Uber self-driving cars hit the streets of San Francisco
Uber is bringing a small number of self-driving cars to its ride-hailing service in San Francisco—a move likely to excite the city's tech-savvy population and certain to antagonize California regulators.
The Wednesday launch in Uber's hometown expands a public pilot program the company started in Pittsburgh in September. The testing lets everyday people experience the cars as Uber works to identify glitches before expanding the technology's use in San Francisco and elsewhere.
California law, however, requires a test permit for "autonomous vehicles," and Uber does not have one. The company argues that the law doesn't apply because its cars require a human backup—so while they are self-driving, they are not autonomous.
Making that kind of distinction is in line with Uber's history of testing legal boundaries. Although the company has been around less than a decade, it has argued with authorities around the world about how much of its drivers' histories should be covered in background checks and whether those drivers should be treated as contractors ineligible for employee benefits.
THE STREETS OF SAN FRANCISCO
Uber's self-driving tests in San Francisco will begin with a "handful" of Volvo luxury SUVs—the company wouldn't release an exact number—that have been tricked out with sensors so they can steer, accelerate and brake, and even decide to change lanes. The cars will have an Uber employee behind the wheel to take over should the technology fail. Users of the app may be matched with a self-driving car, but can opt out if they prefer a human driver. Self-driven rides cost the same as ordinary ones.
The cars will be put to the test in the congested streets of San Francisco. The city can be a daunting place to drive given its famously steep hills, frequent fog, street and cable cars, an active bicycle culture, and roads that are constantly being repaved, remarked and restricted for bike lanes and traffic management.
Uber believes its technology is ready to handle all this safely, though its executives concede the vehicles are nowhere near able to drive without a human ready to take control in dicey situations.

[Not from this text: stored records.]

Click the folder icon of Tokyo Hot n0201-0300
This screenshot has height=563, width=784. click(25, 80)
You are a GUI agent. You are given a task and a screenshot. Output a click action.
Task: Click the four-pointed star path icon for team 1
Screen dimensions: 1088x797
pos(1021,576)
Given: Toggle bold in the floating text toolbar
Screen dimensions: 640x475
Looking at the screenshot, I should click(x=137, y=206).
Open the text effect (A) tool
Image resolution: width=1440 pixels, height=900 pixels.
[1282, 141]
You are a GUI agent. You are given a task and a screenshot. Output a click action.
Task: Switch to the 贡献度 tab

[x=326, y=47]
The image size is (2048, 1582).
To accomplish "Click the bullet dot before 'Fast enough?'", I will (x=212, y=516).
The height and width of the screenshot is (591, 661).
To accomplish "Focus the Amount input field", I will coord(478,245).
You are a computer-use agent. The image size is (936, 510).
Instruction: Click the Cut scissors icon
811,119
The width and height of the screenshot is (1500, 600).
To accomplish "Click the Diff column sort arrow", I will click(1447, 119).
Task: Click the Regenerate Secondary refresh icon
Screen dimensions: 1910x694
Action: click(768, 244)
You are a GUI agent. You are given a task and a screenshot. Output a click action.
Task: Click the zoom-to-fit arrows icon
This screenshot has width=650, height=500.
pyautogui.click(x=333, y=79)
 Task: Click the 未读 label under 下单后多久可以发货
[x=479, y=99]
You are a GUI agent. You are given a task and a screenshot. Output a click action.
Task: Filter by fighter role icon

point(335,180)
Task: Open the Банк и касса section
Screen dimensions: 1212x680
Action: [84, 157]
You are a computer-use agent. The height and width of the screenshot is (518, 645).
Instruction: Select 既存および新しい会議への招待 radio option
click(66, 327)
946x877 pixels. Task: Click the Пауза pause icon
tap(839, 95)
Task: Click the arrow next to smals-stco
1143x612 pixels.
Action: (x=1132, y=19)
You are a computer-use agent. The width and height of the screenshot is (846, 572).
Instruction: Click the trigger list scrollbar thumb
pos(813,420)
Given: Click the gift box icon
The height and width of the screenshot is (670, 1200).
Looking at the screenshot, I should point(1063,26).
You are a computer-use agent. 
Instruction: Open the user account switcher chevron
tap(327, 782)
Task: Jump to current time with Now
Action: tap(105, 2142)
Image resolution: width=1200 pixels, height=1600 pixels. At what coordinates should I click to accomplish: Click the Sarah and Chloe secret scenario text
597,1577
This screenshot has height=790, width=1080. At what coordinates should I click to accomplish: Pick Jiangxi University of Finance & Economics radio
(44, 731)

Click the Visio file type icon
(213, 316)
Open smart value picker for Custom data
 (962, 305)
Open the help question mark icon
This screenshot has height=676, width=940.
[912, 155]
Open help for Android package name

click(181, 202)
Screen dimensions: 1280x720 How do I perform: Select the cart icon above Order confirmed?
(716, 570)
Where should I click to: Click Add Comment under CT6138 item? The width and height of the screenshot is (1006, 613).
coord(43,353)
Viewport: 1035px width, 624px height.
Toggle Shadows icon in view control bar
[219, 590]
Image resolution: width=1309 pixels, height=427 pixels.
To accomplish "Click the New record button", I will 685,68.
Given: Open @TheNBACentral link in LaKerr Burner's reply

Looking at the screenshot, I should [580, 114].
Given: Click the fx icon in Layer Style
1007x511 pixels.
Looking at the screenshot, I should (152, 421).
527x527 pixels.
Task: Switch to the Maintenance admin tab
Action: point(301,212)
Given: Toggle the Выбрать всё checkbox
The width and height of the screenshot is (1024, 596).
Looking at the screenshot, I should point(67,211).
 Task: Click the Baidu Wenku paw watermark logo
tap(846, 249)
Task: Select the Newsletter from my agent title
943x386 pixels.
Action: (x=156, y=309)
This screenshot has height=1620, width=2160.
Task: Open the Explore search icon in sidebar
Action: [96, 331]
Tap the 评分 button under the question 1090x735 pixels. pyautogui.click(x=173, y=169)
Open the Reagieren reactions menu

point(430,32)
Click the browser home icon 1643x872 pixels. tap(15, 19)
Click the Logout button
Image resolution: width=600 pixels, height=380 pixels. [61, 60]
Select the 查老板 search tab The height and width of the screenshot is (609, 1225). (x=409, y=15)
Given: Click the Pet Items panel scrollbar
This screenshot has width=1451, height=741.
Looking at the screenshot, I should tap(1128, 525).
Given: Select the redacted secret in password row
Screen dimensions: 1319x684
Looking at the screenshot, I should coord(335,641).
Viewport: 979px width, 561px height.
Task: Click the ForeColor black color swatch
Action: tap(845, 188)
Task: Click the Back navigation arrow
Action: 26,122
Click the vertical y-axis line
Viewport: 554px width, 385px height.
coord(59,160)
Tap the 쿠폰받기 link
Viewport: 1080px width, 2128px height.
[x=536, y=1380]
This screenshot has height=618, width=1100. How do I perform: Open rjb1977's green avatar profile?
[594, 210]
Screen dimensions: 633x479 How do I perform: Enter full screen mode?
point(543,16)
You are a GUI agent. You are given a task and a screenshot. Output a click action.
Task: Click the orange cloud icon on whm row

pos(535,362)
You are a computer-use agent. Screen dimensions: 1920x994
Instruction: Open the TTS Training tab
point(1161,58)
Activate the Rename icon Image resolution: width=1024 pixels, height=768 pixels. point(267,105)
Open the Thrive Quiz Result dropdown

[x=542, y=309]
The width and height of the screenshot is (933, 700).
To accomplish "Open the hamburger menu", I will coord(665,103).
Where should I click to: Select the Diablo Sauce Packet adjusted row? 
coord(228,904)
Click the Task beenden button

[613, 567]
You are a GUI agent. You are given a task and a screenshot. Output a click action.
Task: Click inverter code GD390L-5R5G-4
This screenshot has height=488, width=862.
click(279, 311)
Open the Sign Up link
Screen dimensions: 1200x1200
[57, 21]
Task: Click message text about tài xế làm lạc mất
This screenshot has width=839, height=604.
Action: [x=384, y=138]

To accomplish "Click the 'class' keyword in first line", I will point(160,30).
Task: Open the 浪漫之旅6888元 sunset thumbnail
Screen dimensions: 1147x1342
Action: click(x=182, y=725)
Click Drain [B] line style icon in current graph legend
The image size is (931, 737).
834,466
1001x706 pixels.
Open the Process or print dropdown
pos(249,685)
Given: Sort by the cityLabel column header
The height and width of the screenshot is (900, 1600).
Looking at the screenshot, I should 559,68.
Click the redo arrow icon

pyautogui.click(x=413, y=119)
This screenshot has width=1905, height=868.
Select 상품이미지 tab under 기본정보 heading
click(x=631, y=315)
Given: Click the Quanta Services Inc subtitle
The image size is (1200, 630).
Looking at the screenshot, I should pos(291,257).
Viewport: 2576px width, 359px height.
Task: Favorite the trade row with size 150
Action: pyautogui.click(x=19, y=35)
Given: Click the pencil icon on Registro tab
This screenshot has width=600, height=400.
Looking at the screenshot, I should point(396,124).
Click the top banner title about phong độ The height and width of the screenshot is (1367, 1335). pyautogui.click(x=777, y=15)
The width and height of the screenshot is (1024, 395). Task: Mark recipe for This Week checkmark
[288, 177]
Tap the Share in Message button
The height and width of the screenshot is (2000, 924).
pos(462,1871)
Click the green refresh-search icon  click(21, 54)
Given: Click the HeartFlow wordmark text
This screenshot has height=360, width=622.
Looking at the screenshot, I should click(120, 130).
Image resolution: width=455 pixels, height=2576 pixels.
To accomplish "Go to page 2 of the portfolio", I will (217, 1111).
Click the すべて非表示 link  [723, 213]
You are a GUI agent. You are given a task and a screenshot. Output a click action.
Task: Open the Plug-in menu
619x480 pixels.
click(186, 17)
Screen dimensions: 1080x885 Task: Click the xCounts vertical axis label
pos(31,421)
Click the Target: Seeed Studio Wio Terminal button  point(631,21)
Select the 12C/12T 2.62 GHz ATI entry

There was room for improvement during a Tuesday test drive attended by The Associated Press. The car was destined for a local pizza parlor, but didn't pull directly in front of the restaurant, and instead stopped in the middle of the street. The cars may strike some riders as over-cautious, too. During the test drive, one idled in a traffic jam even though an adjacent lane was clear, prompting the human driver to make the move himself.
Uber's fleet of Volvo XC90s won't be the first self-driving cars on San Francisco streets—several other companies visit regularly with test prototypes, though none offers public rides.
Once testing is complete, the ultimate vision is to sell to the public technology which supporters argue will save thousands of lives because it doesn't drink, text, fall asleep or take dangerous risks.
PERMIT ME NOT
Under state law, tests of autonomous vehicles on public roads require a permit from the Department of Motor Vehicles. The department has issued permits to 20 companies, mostly a collection of traditional automakers and tech companies—but not Uber.
Uber argues that its cars aren't covered by the law, which says that an "autonomous vehicle" requires a permit if it can drive itself "without the active physical control or monitoring of a natural person."
According to Anthony Levandowski, the leader of Uber's self-driving program, Uber's cars simply aren't advanced enough to drive themselves without human monitoring. "We're just not capable of doing that yet," he said. Therefore, the Volvos are not autonomous and do not require a permit, he said.
It makes no sense to get a permit when one is not needed, Levandowski said: "This is where science and logic needs to trump blind compliance."
In a statement issued late Tuesday, the DMV said it "encourages the responsible exploration of self-driving cars" and noted that 20 companies have permits to test hundreds of cars in California.
"Uber shall do the same," the statement said.
Operating without a permit arguably gives Uber a competitive advantage. Companies with one must report to the state all crashes and every instance in which a person takes control during testing. All that information is public. To receive a permit, a company must show proof of insurance, pay a $150 fee and agree that a human driver can take control of the vehicle.
Uber's stance seems likely to upset both state officials and competitors, said Bryant Walker Smith, a law professor at the University of South Carolina who tracked California's law as it was drafted in 2012. While an attorney could argue that Uber is reading the letter of California law correctly, Smith said, testing permits were "envisioned as a gateway, as an interim step" to launching self-driving cars on public roads.
Smith recalled discussing at the time the argument that Uber is now making: One day, a company might go public without a testing permit precisely because the law requires human oversight during testing.